TMC dilakukan pada waktu tersebut karena pada bulan Maret masih terdapat awan potensial yang dapat disemai menjadi hujan.
Ini sekaligus juga sebagai upaya mengurangi potensi terjadinya karhutla di beberapa daerah yang dalam beberapa waktu ini mengalami kejadian karhutla.
Terlebih masih di masa pandemi COVID-19 dan menjelang bulan Ramadhan untuk menjamin agar masyarakat tidak mendapatkan dampak yang menyulitkan akibat dari karhutla dalam menjalani aktivitas sehari-hari.
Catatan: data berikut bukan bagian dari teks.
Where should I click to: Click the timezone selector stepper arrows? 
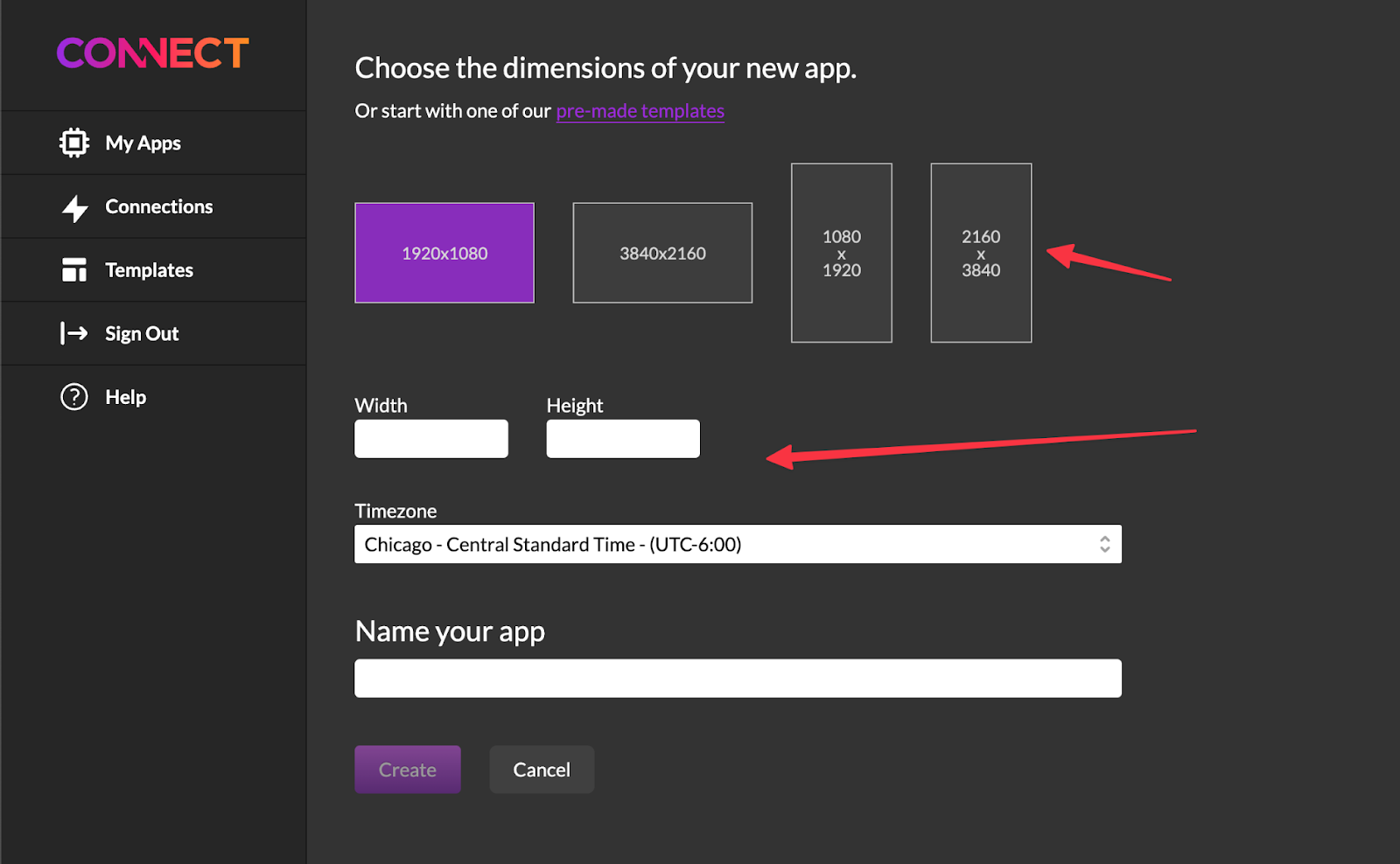(x=1103, y=543)
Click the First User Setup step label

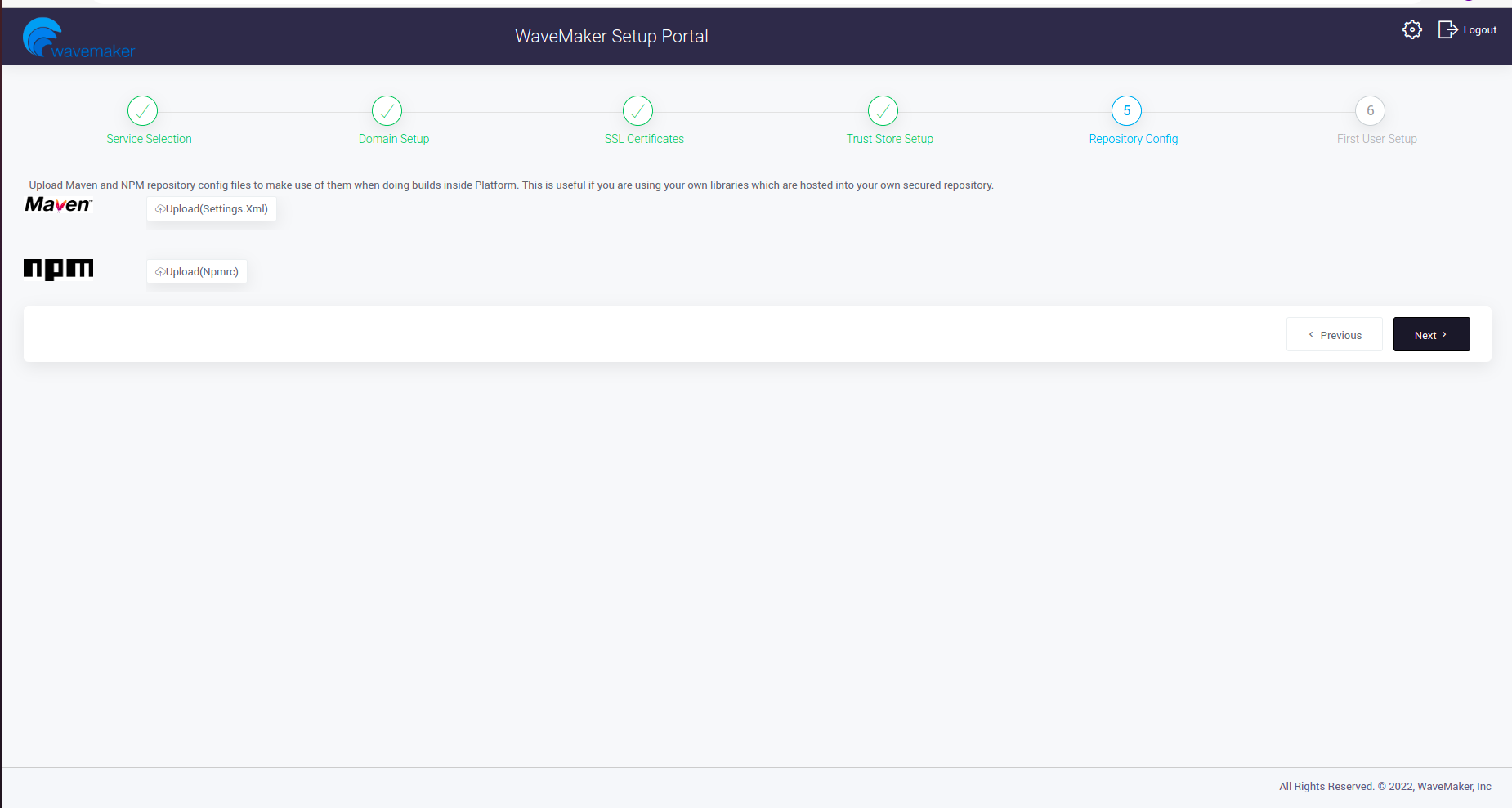(1376, 139)
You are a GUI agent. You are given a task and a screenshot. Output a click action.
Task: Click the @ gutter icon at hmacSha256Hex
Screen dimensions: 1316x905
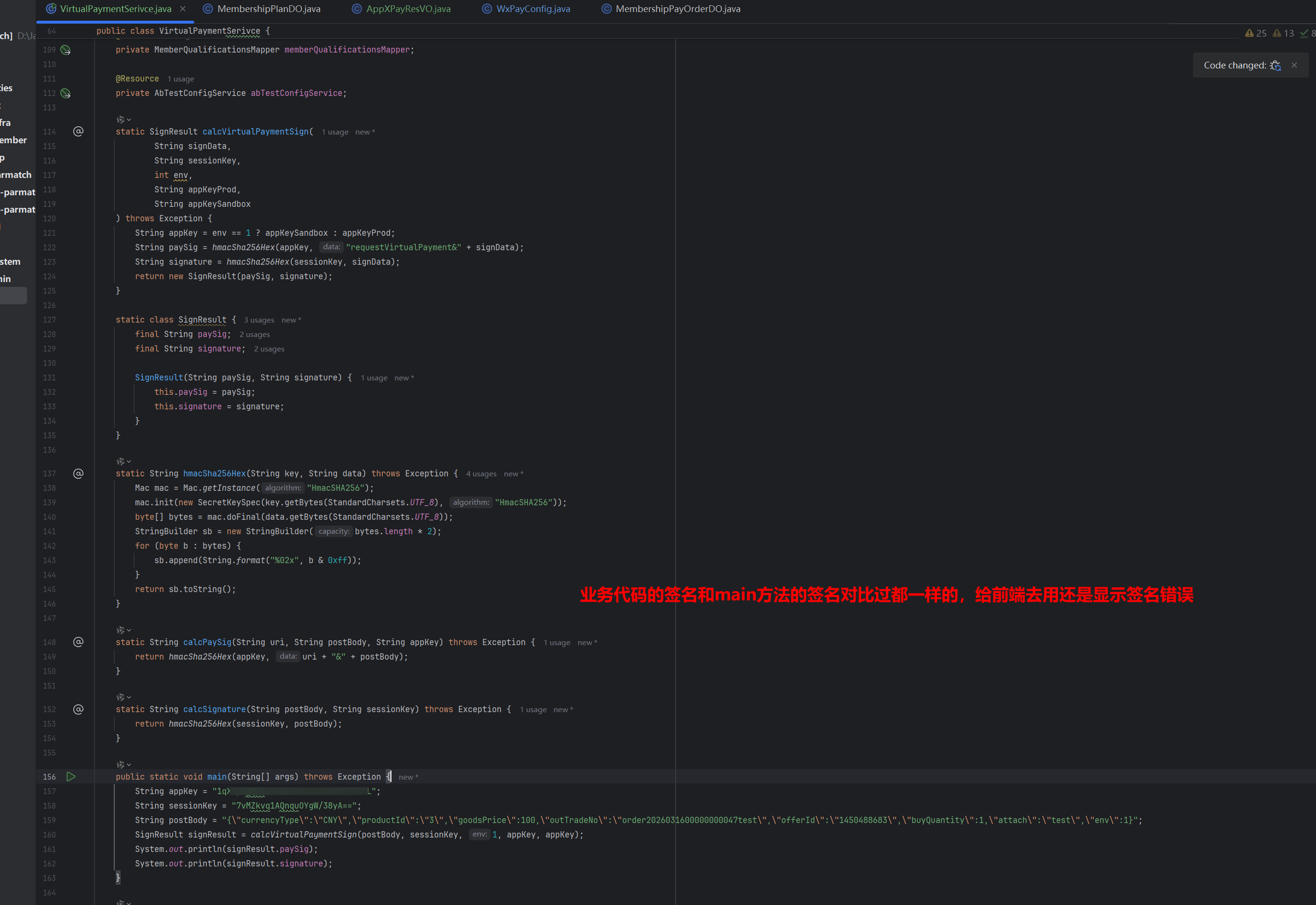pos(78,473)
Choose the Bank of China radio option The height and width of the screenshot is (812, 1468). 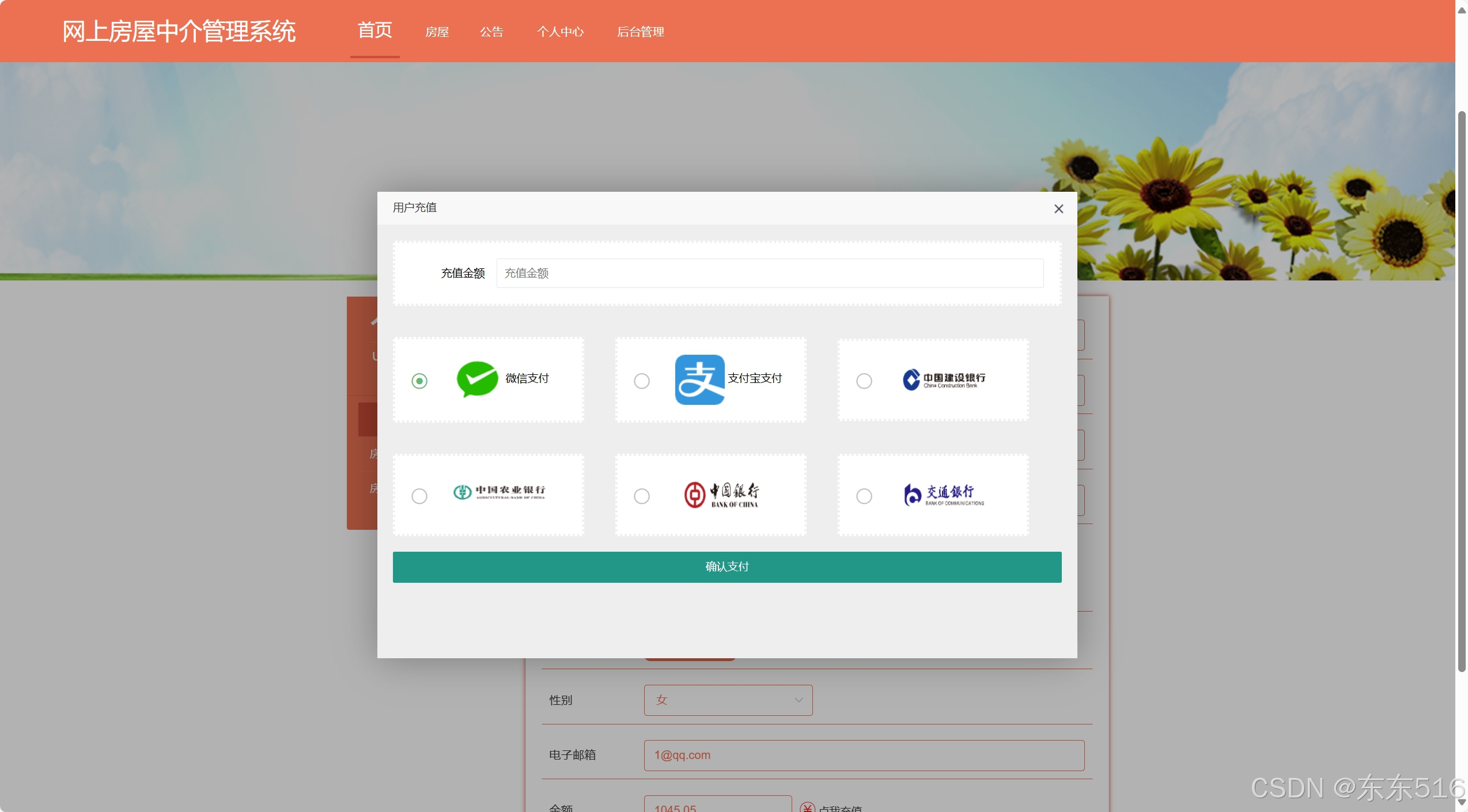[x=642, y=496]

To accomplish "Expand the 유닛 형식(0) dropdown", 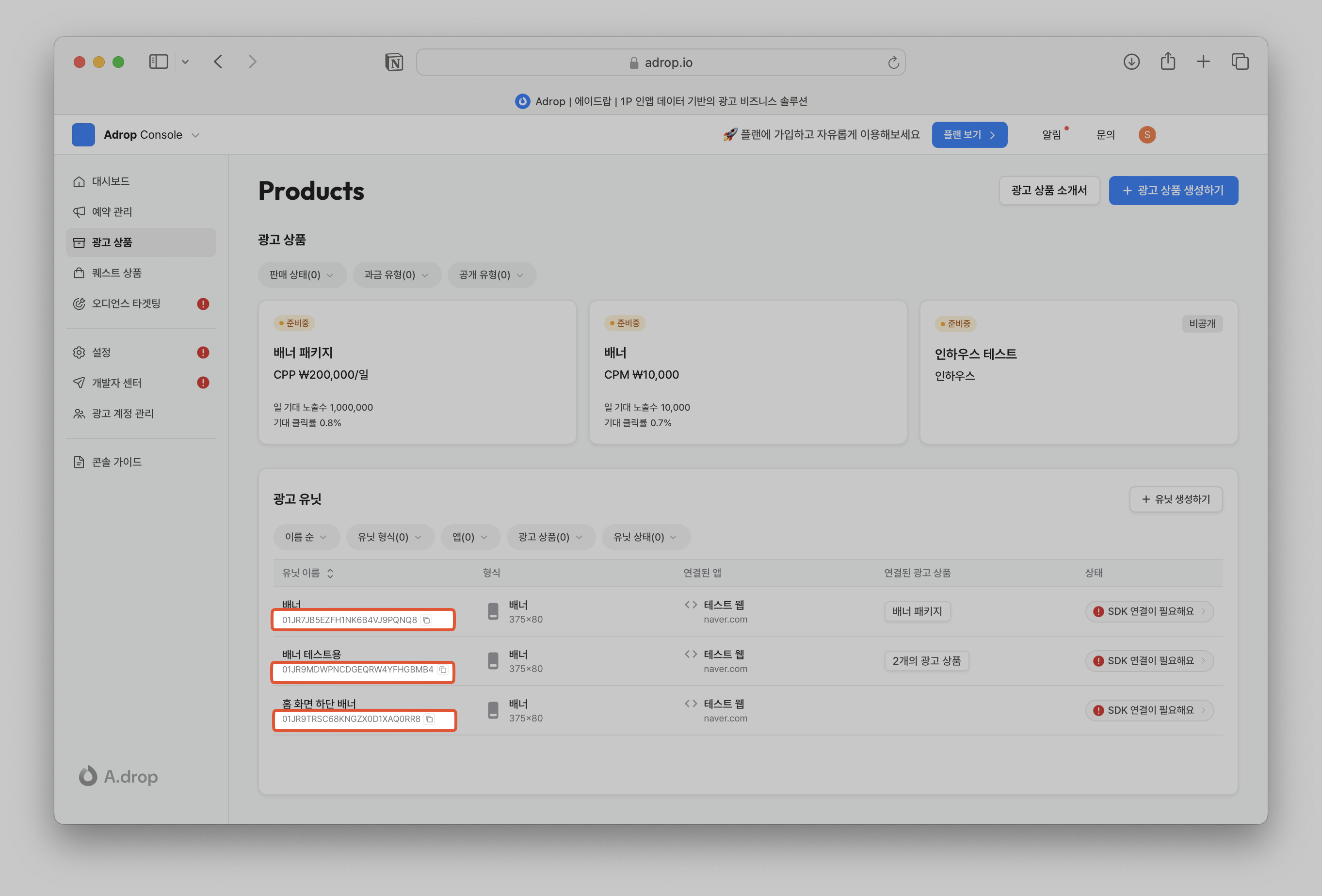I will (x=389, y=537).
Basar berujar TMC terus didorong menjadi salah satu upaya permanen dalam pengendalian karhutla yakni dengan meniru proses yang terjadi di dalam awan melalui aktivitas penyemaian awan (cloud seeding).
Sejumlah partikel higroskopik yang dibawa dengan pesawat sengaja diinjeksikan langsung ke dalam awan agar proses pengumpulan butiran tetes air di dalam awan segera dimulai.
“Dengan kata lain, penyemaian awan bertujuan untuk mempercepat proses tumbukan dan penggabungan butir air di dalam awan sehingga terjadi hujan,” tutupnya.